→ Your task: Once the line containing "Click the exclamation" has been copied, stop; copy every line before it exactly, beginning with the first line of the material below.

→ Data for this exercise:
★ ★ ★ ★ ★ ★ ★
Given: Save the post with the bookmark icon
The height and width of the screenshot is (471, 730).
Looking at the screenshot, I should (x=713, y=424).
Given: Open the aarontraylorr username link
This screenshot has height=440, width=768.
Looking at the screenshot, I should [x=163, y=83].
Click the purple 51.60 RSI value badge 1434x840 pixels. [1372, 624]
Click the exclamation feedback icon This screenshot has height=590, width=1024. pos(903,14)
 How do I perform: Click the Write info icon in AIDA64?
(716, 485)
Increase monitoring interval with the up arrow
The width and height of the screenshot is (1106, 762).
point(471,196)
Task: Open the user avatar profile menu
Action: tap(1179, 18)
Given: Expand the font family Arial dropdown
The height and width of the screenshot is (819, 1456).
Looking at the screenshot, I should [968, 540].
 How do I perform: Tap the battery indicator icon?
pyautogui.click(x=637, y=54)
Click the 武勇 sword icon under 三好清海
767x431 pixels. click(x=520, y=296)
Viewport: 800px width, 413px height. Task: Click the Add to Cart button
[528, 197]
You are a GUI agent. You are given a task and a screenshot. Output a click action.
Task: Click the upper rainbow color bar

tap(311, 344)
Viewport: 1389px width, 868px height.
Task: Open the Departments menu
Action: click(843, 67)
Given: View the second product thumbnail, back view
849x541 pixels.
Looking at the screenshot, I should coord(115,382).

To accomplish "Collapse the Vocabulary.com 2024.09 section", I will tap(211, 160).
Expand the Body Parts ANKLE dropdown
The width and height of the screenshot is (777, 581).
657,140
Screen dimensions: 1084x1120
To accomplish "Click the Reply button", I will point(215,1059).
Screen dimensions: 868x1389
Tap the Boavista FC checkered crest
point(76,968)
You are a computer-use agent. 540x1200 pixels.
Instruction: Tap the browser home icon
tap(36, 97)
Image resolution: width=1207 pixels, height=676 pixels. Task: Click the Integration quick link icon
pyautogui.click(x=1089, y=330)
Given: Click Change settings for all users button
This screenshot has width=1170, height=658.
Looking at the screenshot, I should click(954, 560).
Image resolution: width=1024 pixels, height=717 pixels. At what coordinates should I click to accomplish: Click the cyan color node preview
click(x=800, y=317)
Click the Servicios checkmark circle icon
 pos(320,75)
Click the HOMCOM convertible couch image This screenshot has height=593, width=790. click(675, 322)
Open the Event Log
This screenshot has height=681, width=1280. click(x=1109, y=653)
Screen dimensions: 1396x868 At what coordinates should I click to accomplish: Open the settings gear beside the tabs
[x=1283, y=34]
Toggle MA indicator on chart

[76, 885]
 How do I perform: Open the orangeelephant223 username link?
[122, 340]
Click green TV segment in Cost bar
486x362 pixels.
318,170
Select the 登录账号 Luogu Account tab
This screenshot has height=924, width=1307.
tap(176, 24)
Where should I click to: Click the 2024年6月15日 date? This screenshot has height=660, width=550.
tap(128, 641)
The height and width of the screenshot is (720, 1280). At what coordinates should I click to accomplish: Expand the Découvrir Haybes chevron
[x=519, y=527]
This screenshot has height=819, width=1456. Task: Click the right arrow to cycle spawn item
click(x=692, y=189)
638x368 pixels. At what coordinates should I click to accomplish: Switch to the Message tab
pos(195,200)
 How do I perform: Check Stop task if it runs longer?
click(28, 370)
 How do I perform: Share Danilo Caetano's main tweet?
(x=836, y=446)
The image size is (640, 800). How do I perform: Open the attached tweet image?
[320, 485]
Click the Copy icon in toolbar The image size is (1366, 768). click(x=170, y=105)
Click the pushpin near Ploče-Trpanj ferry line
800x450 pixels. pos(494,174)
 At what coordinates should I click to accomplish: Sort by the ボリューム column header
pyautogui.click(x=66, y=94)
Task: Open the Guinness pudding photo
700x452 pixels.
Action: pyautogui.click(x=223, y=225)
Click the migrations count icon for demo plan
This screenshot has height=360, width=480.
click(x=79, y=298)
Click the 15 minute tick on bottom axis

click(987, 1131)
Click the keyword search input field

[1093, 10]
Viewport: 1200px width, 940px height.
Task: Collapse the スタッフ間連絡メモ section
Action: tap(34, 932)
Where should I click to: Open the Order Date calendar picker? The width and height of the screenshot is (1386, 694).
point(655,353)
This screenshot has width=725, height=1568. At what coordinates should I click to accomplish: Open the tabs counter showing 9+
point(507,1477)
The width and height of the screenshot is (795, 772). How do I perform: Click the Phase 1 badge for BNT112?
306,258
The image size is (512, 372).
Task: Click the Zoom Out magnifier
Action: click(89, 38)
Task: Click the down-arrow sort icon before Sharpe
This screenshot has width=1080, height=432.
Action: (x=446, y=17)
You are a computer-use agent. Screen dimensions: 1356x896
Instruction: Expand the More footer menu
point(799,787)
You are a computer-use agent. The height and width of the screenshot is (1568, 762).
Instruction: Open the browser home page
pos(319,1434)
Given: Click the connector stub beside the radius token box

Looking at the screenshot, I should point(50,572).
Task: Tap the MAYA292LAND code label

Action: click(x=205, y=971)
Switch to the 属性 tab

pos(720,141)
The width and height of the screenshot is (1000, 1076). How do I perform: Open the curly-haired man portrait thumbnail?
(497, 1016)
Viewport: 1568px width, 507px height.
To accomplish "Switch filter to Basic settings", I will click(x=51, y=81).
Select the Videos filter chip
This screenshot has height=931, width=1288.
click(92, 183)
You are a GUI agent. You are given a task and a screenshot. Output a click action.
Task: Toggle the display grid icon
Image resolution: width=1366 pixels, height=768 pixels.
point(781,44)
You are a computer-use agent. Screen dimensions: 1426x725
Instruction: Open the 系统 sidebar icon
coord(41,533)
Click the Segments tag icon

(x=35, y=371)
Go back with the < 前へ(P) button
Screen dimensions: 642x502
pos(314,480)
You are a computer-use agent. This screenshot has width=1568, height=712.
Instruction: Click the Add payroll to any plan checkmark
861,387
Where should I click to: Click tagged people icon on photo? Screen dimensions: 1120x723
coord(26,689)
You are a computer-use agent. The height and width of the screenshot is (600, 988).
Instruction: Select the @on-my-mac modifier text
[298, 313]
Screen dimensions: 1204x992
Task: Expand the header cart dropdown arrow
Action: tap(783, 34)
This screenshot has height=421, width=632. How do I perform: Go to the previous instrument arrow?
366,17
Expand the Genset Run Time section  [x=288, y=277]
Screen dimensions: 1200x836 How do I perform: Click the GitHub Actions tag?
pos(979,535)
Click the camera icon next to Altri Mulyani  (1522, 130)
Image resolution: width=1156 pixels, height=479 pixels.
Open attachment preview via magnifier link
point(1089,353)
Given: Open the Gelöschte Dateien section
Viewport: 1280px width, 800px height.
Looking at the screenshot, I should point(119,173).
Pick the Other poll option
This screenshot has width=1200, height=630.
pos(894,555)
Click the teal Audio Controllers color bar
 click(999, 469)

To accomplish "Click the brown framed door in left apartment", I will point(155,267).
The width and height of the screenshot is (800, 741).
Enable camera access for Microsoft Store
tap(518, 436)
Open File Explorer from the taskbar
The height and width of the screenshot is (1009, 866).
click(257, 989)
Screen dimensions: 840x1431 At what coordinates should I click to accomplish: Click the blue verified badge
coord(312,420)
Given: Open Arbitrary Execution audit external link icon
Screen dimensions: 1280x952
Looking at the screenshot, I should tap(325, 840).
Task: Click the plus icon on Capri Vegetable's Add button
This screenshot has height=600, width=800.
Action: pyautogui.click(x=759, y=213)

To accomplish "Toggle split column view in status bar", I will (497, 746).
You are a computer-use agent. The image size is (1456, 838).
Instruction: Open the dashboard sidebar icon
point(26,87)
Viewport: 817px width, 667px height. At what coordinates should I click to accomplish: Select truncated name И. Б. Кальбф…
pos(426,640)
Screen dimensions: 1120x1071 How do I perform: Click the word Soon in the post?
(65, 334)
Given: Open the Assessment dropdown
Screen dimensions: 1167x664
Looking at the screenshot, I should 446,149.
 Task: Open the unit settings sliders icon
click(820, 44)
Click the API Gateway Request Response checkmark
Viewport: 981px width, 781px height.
★ ★ ★ ★ ★ ★ ★
→ Result of this exercise:
Given: Save the post with the bookmark icon
The height and width of the screenshot is (471, 730).
Looking at the screenshot, I should (x=713, y=424).
Given: Open the aarontraylorr username link
This screenshot has height=440, width=768.
Looking at the screenshot, I should [x=163, y=83].
Click the purple 51.60 RSI value badge 1434x840 pixels. [1372, 624]
Click the exclamation feedback icon This screenshot has height=590, width=1024. pos(903,14)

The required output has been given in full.